Undefined behavior means anything¹ can happen including but not limited to the program giving your expected output. But never rely(or make conclusions based) on the output of a program that has undefined behavior.

So the output that you're seeing(maybe seeing) is a result of undefined behavior. And as i said don't rely on the output of a program that has UB.

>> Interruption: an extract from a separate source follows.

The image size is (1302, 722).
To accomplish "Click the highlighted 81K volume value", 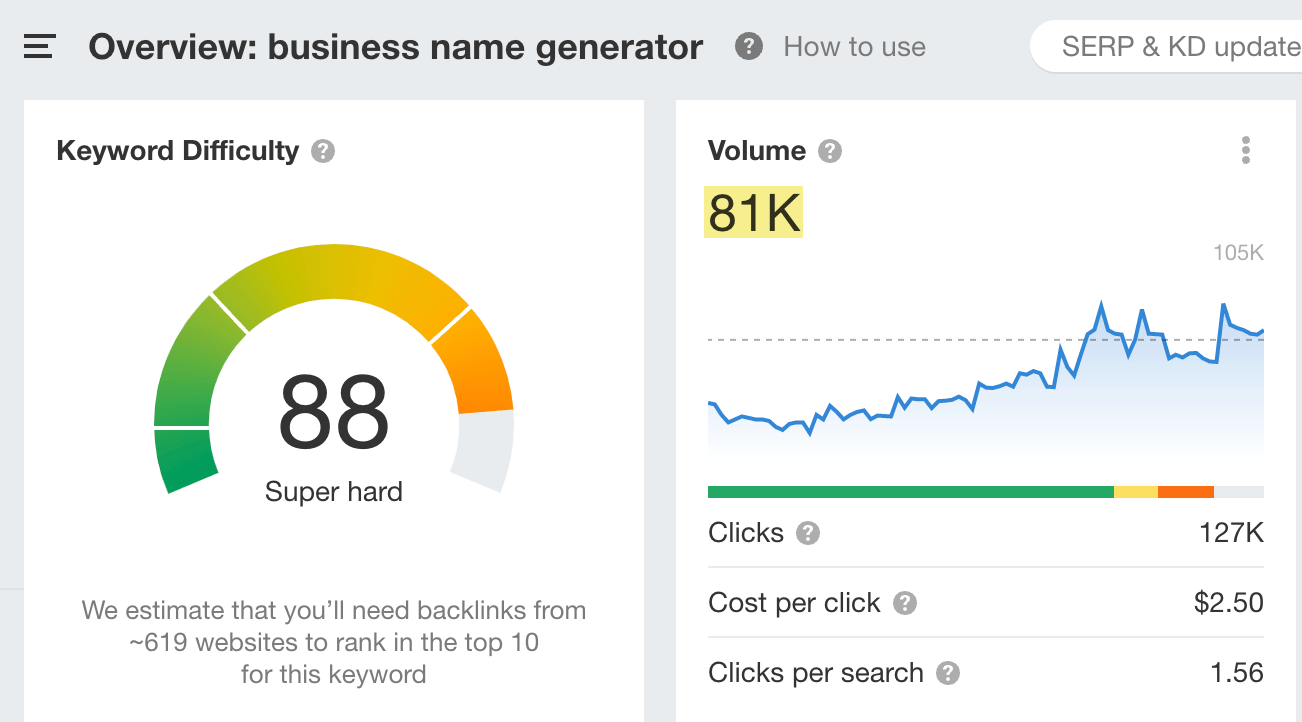I will pos(753,211).
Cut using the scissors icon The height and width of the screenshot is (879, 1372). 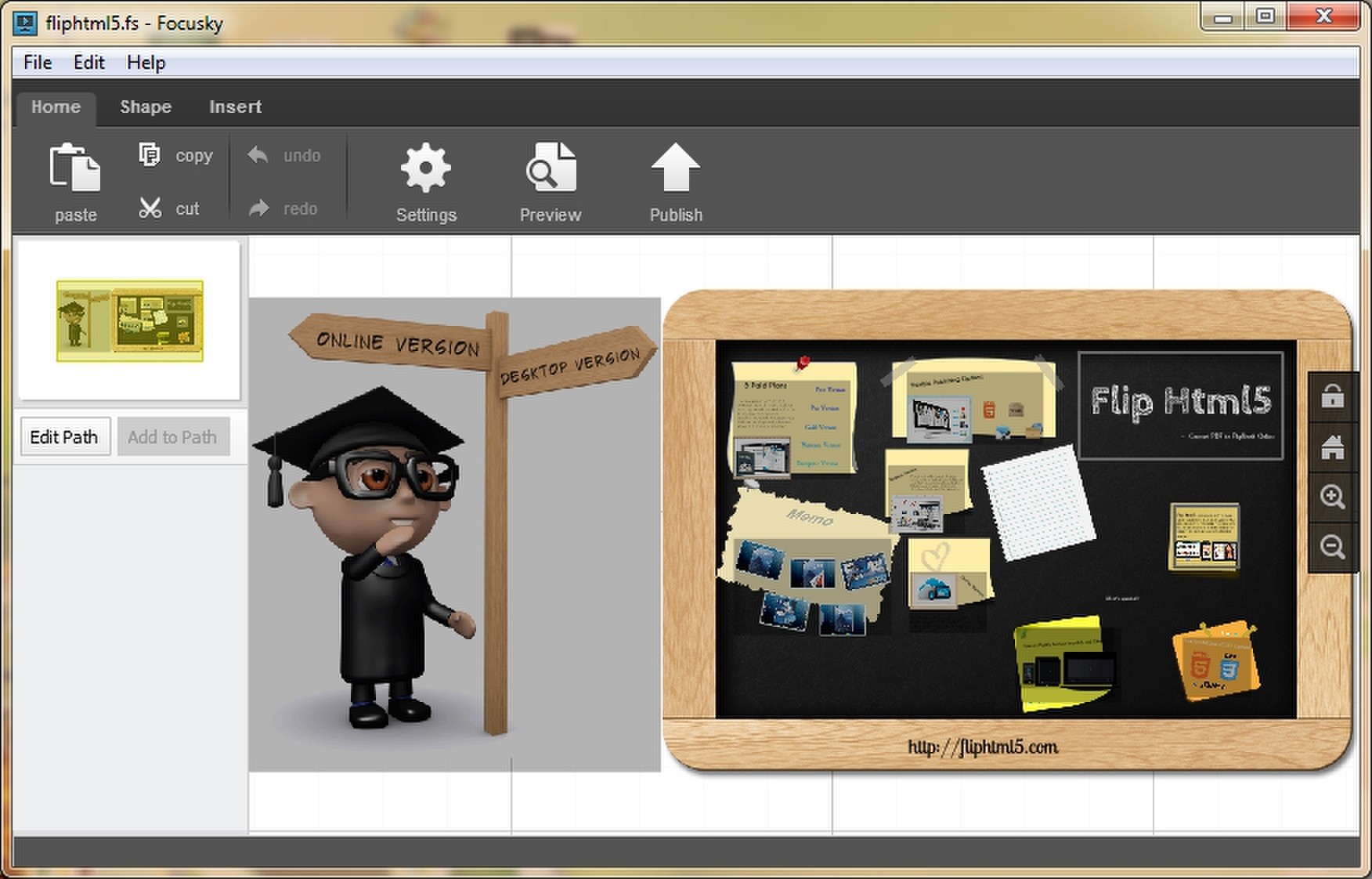coord(150,208)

So the first step to make the program correct would be to remove UB(in this case by making sure that index don't go out of bound). Then and only then you can start reasoning about the output of the program.

Solution 1

One alternative is to use std::vector as shown below:

//create a 2D vector with 10 rows and 2 columns where each int element has value -1
std::vector<std::vector<int>> arr(10, std::vector<int>(2, -1)); 

Solution 2

You should consider using std::fill instead of memset:

std::fill(*arr, *arr + 10*2, -1);

---

^{1For a more technically accurate definition of undefined behavior see this where it is mentioned that: there are no restrictions on the behavior of the program.}

Answer 2

The answer is pretty simple when you clearly

• Array is the object in memory that holds the continuous memory region.
• 2D array is like 1D array of 1D arrays, each next row is placed next to the previous one in the memory.
• The name of the array is a reference to the memory region.
• The array type (size of this value) is how the compiler knows how many bytes are taken by each element.
• cpp does not check the element size and you are free to use any index, this is just to retrieve the unpredictable value that holds next to the array in the memory.

E.g. you have byte arr[3][2] - it means that we define an array with int elements with 3 rows with 2 columns each.

sizeof(byte) = 1 - each element in the array takes exactly 1 byte and this is how memory will be allocated.

0xA 0xB 0xC 0xD 0xE 0xF 0xAA 0xBB 0xCC

(first 6 bytes are the array; list 3 bytes - are another data in the memory; arr is the pointer to the first element)

memset(arr,0,sizeof(arr)) - you clear or initialize the array; the memory will be like this:

0x0 0x0 0x0 0x0 0x0 0x0 0xAA 0xBB 0xCC

arr[1][0] = 3 - set an element to 1; the memory will be like this:

0x0 0x0 0x3 0x0 0x0 0x0 0xAA 0xBB 0xCC

So how would you read this element:

arr[1][0];  // 3
*(arr + sizeof(byte) * 2);  // 3

As you can see you can easily read smth. behind the array and get unpredictable results:

arr[3][0];  // 0xAA
*(arr + sizeof(byte) * 7);  // 0xBB

P.S. I describe the general answer why you get this result. I do not make a point on another aspect like rotating, because according to CPU addressing rules, where byte could take 4 bytes in the memory, but the last 3 bytes will not be used).